Stramaccioni eroe in vacanza: salva due ragazze che rischiavano di annegare

L’ex tecnico dell’Udinese protagonista di un gesto coraggioso in Puglia: “Non sono un eroe, ma non potevo restare a guardare”

Un gesto di grande coraggio, nato da un istinto naturale e da una prontezza che si è rivelata decisiva. Andrea Stramaccioni, ex allenatore dell’Udinese nella stagione 2014/15 e oggi commentatore televisivo per Rai Sport, è stato protagonista di un salvataggio in mare in Puglia, dove si trovava in vacanza con la famiglia. Come riportato da La Gazzetta dello Sport, il tecnico romano ha tratto in salvo due ragazze che stavano per annegare, affrontando onde alte e correnti pericolose.

“Ero sotto l’ombrellone con mia moglie e i miei figli – racconta Stramaccioniquando ho visto un gruppo di persone radunarsi sulla riva. Un bagnino era già in acqua e fischiava disperatamente. Due ragazze erano in difficoltà, sbracciavano e urlavano. Non ho esitato: mi sono alzato e sono corso verso l’acqua”. L’ex allenatore ha subito percepito la gravità della situazione: mare mosso, onde alte e due zone rocciose che aumentavano il rischio di impatto.

Senza strumenti di salvataggio e con il solo aiuto del bagnino, Stramaccioni ha raggiunto la prima ragazza, che si trovava in una posizione pericolosa. “Le ho detto di restare calma, di stare sul dorso. In cinque minuti sarebbe finita. Così è stato, ma il peggio doveva ancora venire”.

Dopo aver portato la prima ragazza in una zona di sicurezza, Stramaccioni si è reso conto che l’altra giovane era in condizioni critiche. “Era sotto shock, beveva acqua, spariva e risaliva. Il bagnino non riusciva a gestirla, così sono tornato indietro. L’ho afferrata mentre lei, presa dal panico, mi trascinava giù. Ho avuto paura anch’io”. Le difficoltà aumentavano: la barca di salvataggio era troppo lontana, le corde lanciate dalla riva non arrivavano, e la zona rocciosa impediva ogni manovra sicura.

“Le ho chiesto di fidarsi e l’ho guidata verso un’insenatura tra gli scogli.

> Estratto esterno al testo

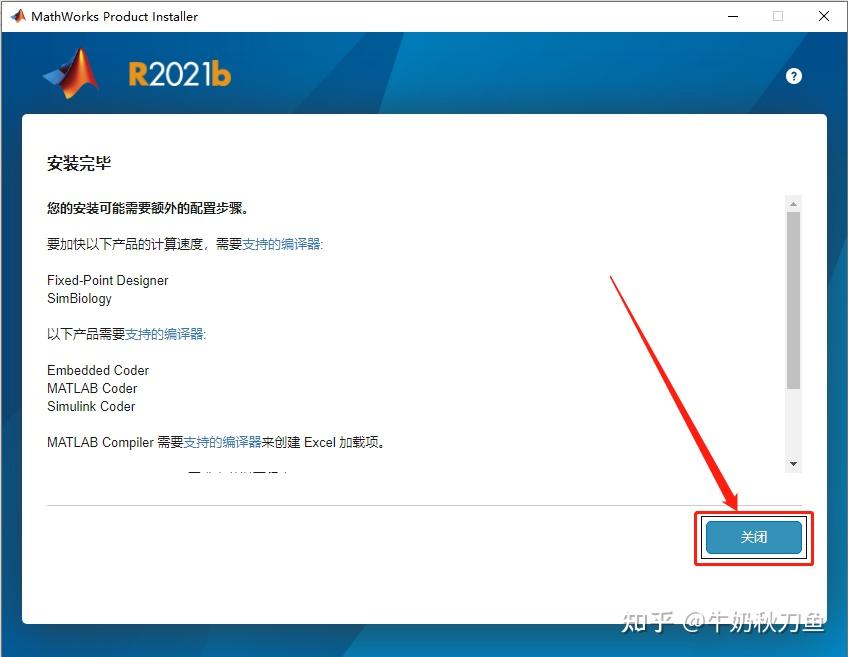Click the minimize icon in the title bar

pos(733,16)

L’ho letteralmente lanciata lì, finendo sott’acqua. Quando sono riemerso, ho perso l’orientamento e sono stato spinto contro gli scogli”. Ferito alle braccia e alle gambe, è stato tirato fuori con una corda da alcuni presenti a riva. Solo allora ha avuto la certezza che la ragazza fosse in salvo: “Ho tirato un sospiro di sollievo”.

Un atto di istinto e responsabilità, che Stramaccioni minimizza con umiltà: “Non sono un eroe. Ma sapevo che quelle ragazze non ce l’avrebbero fatta. Il bagnino era da solo e il mare era troppo forte. Avevo le caratteristiche fisiche e mentali per farlo. L’ho fatto e basta”. E conclude con un messaggio chiaro: “Lo racconto solo per ricordare che il bene più importante è la vita”.